BACKGROUND OF THE INVENTION

1. Field of the Invention:

The present invention relates to electronic signal filter technology and more particularly, to a cavity filter, which has two series of resonance chambers bilaterally connected between an antenna port and two opposing signal input/output ports in a resonant space to provide a cross-coupling feedback, getting better stop-band flatness and improving the quality of the signal received by the signal receiver using the cavity filter.

2. Description of the Related Art:

Following fast development of communication technology, many advanced wired and wireless signal transmitting and receiving equipment have been created and are widely used in different fields. However, due to limited wireless communication channels, full bandwidth utilization is quite important. For full bandwidth utilization, communication capacity and quality must be well improved. As different channels may be close to one another, channel isolation must be well done to prevent interference and to maintain signal transmission quality. For removing noises in a wireless communication application, a cavity filter is usually used. However, it is not easy to create a cavity that effectively removes noises and achieves excellent channel-to-channel isolation.

A regular bandpass cavity filter (duplexer) allows bi-directional communication of the energy at a particular frequency range over a single channel and attenuates the energy that is out of this particular frequency range. However, a cavity filter cannot completely isolate the stop-band energy, causing instability of transmission signal at the stop-band frequency.
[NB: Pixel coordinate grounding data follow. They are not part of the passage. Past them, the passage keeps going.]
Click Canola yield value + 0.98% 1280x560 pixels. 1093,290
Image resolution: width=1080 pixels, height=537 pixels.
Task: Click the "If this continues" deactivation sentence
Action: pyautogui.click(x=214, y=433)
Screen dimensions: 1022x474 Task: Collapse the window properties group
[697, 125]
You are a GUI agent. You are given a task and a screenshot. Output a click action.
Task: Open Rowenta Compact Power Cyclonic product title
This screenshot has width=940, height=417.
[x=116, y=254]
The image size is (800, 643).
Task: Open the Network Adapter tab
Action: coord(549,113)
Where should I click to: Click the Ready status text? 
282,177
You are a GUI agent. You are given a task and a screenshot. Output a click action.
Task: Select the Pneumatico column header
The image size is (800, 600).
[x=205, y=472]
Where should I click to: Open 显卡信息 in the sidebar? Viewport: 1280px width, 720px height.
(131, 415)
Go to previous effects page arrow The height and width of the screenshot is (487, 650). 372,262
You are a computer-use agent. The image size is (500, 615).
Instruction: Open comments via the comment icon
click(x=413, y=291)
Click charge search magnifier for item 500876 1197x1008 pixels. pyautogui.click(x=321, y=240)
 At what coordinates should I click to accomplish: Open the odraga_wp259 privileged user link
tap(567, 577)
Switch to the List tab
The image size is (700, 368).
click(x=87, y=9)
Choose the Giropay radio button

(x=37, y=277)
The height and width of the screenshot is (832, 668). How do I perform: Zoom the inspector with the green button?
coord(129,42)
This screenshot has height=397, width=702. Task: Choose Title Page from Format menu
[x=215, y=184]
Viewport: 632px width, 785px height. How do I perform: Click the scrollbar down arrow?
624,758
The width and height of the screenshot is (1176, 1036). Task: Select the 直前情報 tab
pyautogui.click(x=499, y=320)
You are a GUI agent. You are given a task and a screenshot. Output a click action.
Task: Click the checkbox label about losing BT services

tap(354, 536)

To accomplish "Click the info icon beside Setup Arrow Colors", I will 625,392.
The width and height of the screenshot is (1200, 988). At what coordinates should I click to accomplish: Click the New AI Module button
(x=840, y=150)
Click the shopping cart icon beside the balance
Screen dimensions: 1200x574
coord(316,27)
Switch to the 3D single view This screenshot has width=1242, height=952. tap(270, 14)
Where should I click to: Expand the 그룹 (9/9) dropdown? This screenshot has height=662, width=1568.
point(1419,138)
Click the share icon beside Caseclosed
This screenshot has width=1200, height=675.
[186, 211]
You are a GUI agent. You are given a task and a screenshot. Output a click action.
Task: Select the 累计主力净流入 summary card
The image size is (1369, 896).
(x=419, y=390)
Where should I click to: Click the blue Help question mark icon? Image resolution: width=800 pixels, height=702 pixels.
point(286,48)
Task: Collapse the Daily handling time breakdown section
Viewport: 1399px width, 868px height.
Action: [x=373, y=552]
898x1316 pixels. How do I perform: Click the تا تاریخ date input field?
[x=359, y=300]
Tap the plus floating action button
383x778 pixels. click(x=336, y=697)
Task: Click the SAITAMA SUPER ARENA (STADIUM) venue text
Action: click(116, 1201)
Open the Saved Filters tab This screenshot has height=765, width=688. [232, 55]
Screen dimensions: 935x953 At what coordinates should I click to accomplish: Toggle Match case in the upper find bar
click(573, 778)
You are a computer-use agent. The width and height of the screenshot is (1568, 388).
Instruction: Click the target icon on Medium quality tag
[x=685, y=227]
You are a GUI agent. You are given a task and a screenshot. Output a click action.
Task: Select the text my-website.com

A signal feedback design may be employed to regulate the energy at the stop-band frequency. FIGS. 5 and 6 illustrate a cavity filter (duplexer) according to the prior art. According to this design, the cavity filter (duplexer) A defines a plurality of resonance chambers A01 in a resonant space A0 therein, a channel Al in communication between each two adjacent resonance chambers A01, an antenna port A2 at the center of the resonant space A0 for transmitting/receiving signals, and two signal input/output ports A3 at two distal ends of the resonant space A0 for signal transmission. Signals received (or transmitted) by the antenna port A2 are filtered through the resonance chambers A01 and then outputted by the signal input/output ports A3. According to this design, when a signal goes through the resonance chambers A01, attenuated signal components will be diffused to interfere with the performance of the cavity filter, affecting signal receiving or transmitting stability. As illustrated in FIG. 7, the frequency flatness of the stop-band ranges from 66 dB˜74 dB. This wide flatness range causes signal instability.

Therefore, it is desirable to provide a cavity filter (duplexer), which enhances signal receiving/transmitting stability within a predetermined receivable range.

SUMMARY OF THE INVENTION

The present invention has been accomplished under the circumstances in view. It is one object of the present invention to provide a cavity filter, which comprises two series of resonance chambers bilaterally connected between an antenna port and two opposing signal input/output ports in a resonant space to provide a cross-coupling feedback, getting better stop-band flatness and improving the quality of the signal received by the signal receiver using the cavity filter.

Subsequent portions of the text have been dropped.